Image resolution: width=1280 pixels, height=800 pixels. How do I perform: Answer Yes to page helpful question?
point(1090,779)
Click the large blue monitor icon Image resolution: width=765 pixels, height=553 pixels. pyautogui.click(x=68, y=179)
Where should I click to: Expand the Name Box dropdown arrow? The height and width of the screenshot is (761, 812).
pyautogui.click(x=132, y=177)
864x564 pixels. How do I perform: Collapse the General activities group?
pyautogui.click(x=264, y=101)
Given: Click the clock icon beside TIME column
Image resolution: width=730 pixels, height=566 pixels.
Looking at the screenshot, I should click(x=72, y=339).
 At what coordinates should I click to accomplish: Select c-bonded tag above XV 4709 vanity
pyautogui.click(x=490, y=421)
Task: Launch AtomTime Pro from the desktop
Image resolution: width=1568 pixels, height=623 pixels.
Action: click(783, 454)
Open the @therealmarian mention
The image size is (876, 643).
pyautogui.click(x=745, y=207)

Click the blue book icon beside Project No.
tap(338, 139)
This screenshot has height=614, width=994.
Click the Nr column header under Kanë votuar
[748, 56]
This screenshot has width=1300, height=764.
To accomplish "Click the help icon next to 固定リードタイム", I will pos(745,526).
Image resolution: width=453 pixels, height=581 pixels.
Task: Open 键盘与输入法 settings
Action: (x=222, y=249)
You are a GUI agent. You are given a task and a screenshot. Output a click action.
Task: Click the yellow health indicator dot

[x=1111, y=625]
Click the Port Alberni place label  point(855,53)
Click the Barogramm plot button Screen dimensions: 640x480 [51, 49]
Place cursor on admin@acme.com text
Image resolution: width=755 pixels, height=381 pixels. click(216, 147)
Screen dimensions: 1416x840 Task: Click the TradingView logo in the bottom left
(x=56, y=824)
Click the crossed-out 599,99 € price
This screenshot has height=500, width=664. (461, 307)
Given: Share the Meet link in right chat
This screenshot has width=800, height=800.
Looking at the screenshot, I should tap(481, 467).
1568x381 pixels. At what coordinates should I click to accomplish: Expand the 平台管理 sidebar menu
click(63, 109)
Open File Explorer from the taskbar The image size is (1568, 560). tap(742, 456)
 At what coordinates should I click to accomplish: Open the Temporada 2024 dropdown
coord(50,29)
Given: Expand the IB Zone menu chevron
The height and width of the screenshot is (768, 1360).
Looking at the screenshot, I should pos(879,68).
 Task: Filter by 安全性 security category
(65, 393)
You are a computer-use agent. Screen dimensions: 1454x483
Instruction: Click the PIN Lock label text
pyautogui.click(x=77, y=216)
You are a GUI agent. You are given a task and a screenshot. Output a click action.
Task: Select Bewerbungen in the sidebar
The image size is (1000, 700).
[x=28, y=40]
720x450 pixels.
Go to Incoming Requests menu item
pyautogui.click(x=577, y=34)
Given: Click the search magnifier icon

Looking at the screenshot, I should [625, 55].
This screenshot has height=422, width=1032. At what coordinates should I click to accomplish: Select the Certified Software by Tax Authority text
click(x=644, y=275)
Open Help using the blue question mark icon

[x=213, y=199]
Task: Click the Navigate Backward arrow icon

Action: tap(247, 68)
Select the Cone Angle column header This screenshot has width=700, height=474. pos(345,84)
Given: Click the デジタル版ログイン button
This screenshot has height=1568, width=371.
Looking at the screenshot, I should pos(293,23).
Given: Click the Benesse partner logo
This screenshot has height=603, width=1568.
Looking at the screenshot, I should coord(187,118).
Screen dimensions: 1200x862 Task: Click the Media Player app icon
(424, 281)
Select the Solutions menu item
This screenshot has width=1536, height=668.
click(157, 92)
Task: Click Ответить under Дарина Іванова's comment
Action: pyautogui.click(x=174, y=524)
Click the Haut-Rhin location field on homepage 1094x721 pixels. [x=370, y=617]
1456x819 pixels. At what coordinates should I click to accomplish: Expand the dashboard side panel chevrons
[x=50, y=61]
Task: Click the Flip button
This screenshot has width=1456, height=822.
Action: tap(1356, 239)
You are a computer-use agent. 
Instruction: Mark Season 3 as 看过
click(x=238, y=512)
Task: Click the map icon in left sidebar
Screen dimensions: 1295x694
************
• [WHAT IS NEEDED]:
Please copy the whole of the material exactly as written.

• [EXERCISE RESULT]:
Image resolution: width=1280 pixels, height=800 pixels. How do I perform: Answer Yes to page helpful question?
point(1090,779)
Click the large blue monitor icon Image resolution: width=765 pixels, height=553 pixels. pyautogui.click(x=68, y=179)
Where should I click to: Expand the Name Box dropdown arrow? The height and width of the screenshot is (761, 812).
pyautogui.click(x=132, y=177)
864x564 pixels. How do I perform: Collapse the General activities group?
pyautogui.click(x=264, y=101)
Given: Click the clock icon beside TIME column
Image resolution: width=730 pixels, height=566 pixels.
Looking at the screenshot, I should click(x=72, y=339).
 At what coordinates should I click to accomplish: Select c-bonded tag above XV 4709 vanity
pyautogui.click(x=490, y=421)
Task: Launch AtomTime Pro from the desktop
Image resolution: width=1568 pixels, height=623 pixels.
Action: click(783, 454)
Open the @therealmarian mention
The image size is (876, 643).
pyautogui.click(x=745, y=207)

Click the blue book icon beside Project No.
tap(338, 139)
This screenshot has height=614, width=994.
Click the Nr column header under Kanë votuar
[748, 56]
This screenshot has width=1300, height=764.
To accomplish "Click the help icon next to 固定リードタイム", I will pos(745,526).
Image resolution: width=453 pixels, height=581 pixels.
Task: Open 键盘与输入法 settings
Action: (x=222, y=249)
You are a GUI agent. You are given a task and a screenshot. Output a click action.
Task: Click the yellow health indicator dot

[x=1111, y=625]
Click the Port Alberni place label  point(855,53)
Click the Barogramm plot button Screen dimensions: 640x480 [51, 49]
Place cursor on admin@acme.com text
Image resolution: width=755 pixels, height=381 pixels. click(216, 147)
Screen dimensions: 1416x840 Task: Click the TradingView logo in the bottom left
(x=56, y=824)
Click the crossed-out 599,99 € price
This screenshot has height=500, width=664. (461, 307)
Given: Share the Meet link in right chat
This screenshot has width=800, height=800.
Looking at the screenshot, I should tap(481, 467).
1568x381 pixels. At what coordinates should I click to accomplish: Expand the 平台管理 sidebar menu
click(63, 109)
Open File Explorer from the taskbar The image size is (1568, 560). tap(742, 456)
 At what coordinates should I click to accomplish: Open the Temporada 2024 dropdown
coord(50,29)
Given: Expand the IB Zone menu chevron
The height and width of the screenshot is (768, 1360).
Looking at the screenshot, I should pos(879,68).
 Task: Filter by 安全性 security category
(65, 393)
You are a computer-use agent. Screen dimensions: 1454x483
Instruction: Click the PIN Lock label text
pyautogui.click(x=77, y=216)
You are a GUI agent. You are given a task and a screenshot. Output a click action.
Task: Select Bewerbungen in the sidebar
The image size is (1000, 700).
[x=28, y=40]
720x450 pixels.
Go to Incoming Requests menu item
pyautogui.click(x=577, y=34)
Given: Click the search magnifier icon

Looking at the screenshot, I should [625, 55].
This screenshot has height=422, width=1032. At what coordinates should I click to accomplish: Select the Certified Software by Tax Authority text
click(x=644, y=275)
Open Help using the blue question mark icon

[x=213, y=199]
Task: Click the Navigate Backward arrow icon

Action: tap(247, 68)
Select the Cone Angle column header This screenshot has width=700, height=474. pos(345,84)
Given: Click the デジタル版ログイン button
This screenshot has height=1568, width=371.
Looking at the screenshot, I should pos(293,23).
Given: Click the Benesse partner logo
This screenshot has height=603, width=1568.
Looking at the screenshot, I should coord(187,118).
Screen dimensions: 1200x862 Task: Click the Media Player app icon
(424, 281)
Select the Solutions menu item
This screenshot has width=1536, height=668.
click(157, 92)
Task: Click Ответить under Дарина Іванова's comment
Action: pyautogui.click(x=174, y=524)
Click the Haut-Rhin location field on homepage 1094x721 pixels. [x=370, y=617]
1456x819 pixels. At what coordinates should I click to accomplish: Expand the dashboard side panel chevrons
[x=50, y=61]
Task: Click the Flip button
This screenshot has width=1456, height=822.
Action: tap(1356, 239)
You are a computer-use agent. 
Instruction: Mark Season 3 as 看过
click(x=238, y=512)
Task: Click the map icon in left sidebar
Screen dimensions: 1295x694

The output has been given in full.